Gandhi berdeham. “Hmm … kangen pacar atau kangen lainnya sih. Aku curiga …”
“Terserah kau saja. Aku pulang dulu ya. Bye …” pamit Bara yang bergegas keluar dari Plataran Komodo dengan menggunakan taksi hotel untuk menuju Bandara Internasional Komodo (Komodo Airport).
Selang lima menit kemudian, Amara pun meninggalkan resort juga setelah berpamitan dengan Rika. Beranjak dari sana dengan dijemput taksi hotel yang bisa dinikmati oleh tamu sama seperti Bara.
Sepanjang perjalanan, Amara hanya bisa mendesah pasrah. Ketika berangkat ke Pulau Komodo dengan keadaan masih gadis, kini berubah menjadi wanita yang sudah merasakan indahnya bercinta dengan lawan jenis. Masih tak menyangka mendapatkan kejutan berujung luka seperti ini.
Sesampainya di Komodo Airport, Amara cepat-cepat melakukan check-in pesawat sesuai maskapai yang ia naiki. Dengan tiket boarding pass yang sudah berada di tangan, wanita itu bergegas memasuki badan maskapai kelas bisnis untuk melakukan perjalanan udara menuju Bandara Soekarno-Hatta.

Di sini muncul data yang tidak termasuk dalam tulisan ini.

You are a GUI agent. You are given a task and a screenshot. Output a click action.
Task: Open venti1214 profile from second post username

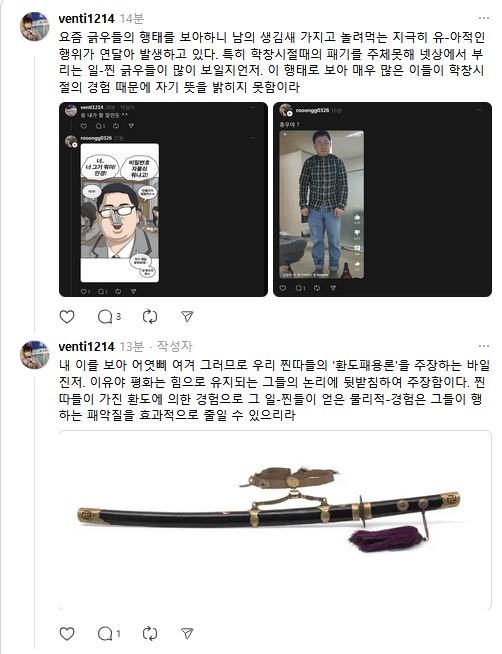86,347
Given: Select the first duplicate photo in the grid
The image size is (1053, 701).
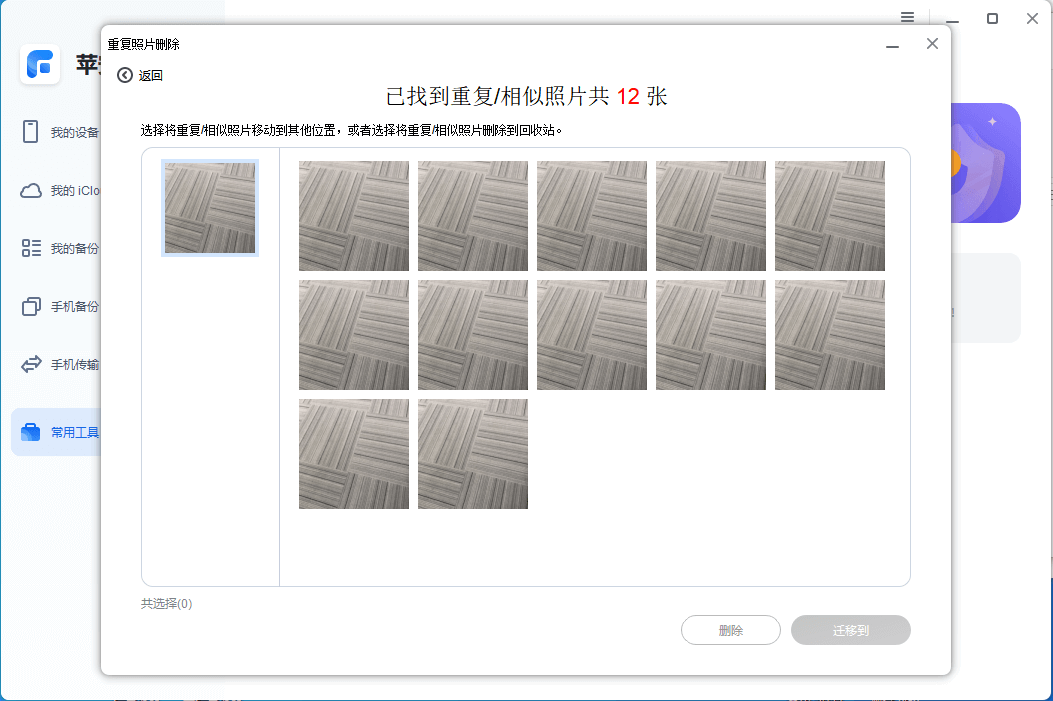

Amara pun memasuki badan maskapai sambil mencari-cari nomor tempat duduk yang sesuai dengan yang tertulis di boarding pass. Ketika netra cokelat miliknya menangkap nomor tempat duduk yang dituju, secara tiba-tiba matanya melebar akibat menemukan sosok pria yang telah berhasil merusak masa depannya itu tengah duduk di kursi penumpang di sebelah tempat duduk Amara. Seketika ia memekik terkejut.
“KAMU?!!!” pekik Amara. “BARA GANDAWASA ….”
Bara langsung bangkit dari kursinya sambil berteriak, “AMARA RESPATI ….”
Kedua orang tersebut saling memandang satu sama lain dengan tatapan terlonjak. Sama-sama tak menyangka jika takdir mempertemukan mereka kembali tidak hanya di ranjang kamar tidur Bara melainkan di dalam pesawat terbang untuk perjalanan pulang juga. Akankah perjalanan pulang mereka berdua berjalan lancar ataukah memanas akibat kesalahan yang terjadi semalam?